Worth noting: Guava uses a similar implementation for Ordering.leastOf <http://docs.guava-libraries.googlecode.com/git/javadoc/com/google/common/collect/Ordering.html#leastOf(java.lang.Iterable,%20int)>, but instead of sorting the array when it's filled, does a quickselect pass to do it in O(k) time instead of O(k log k). We had been planning to put together a Collector implementation for it, since it's actually pretty amenable to Collectorification (clearly a word). On Sat, Mar 5, 2016 at 12:32 PM Tagir F. Valeev <amaembo@gmail.com> wrote:
Hello!
One of the popular bulk data operation is to find given number of least or greatest elements. Currently Stream API provides no dedicated operation to do this. Of course, it could be implemented by custom collector and some third-party libraries already provide it. However it would be quite natural to use existing API:
stream.sorted().limit(k) - k least elements stream.sorted(Comparator.reverseOrder()).limit(k) - k greatest elements.
In fact people already doing this.
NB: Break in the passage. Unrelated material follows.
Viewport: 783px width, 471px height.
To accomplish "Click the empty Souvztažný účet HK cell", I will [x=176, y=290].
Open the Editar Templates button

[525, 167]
Some samples could be found on GitHub:
https://github.com/search?l=java&q=%22sorted%28%29.limit%28%22&type=Code&utf...
Unfortunately current implementation of such sequence of operations is suboptimal: first the whole stream content is dumped into intermediate array, then sorted fully and after that k least elements is selected. On the other hand it's possible to provide a special implementation for this particular case which takes O(k) additional memory and in many cases works significantly faster.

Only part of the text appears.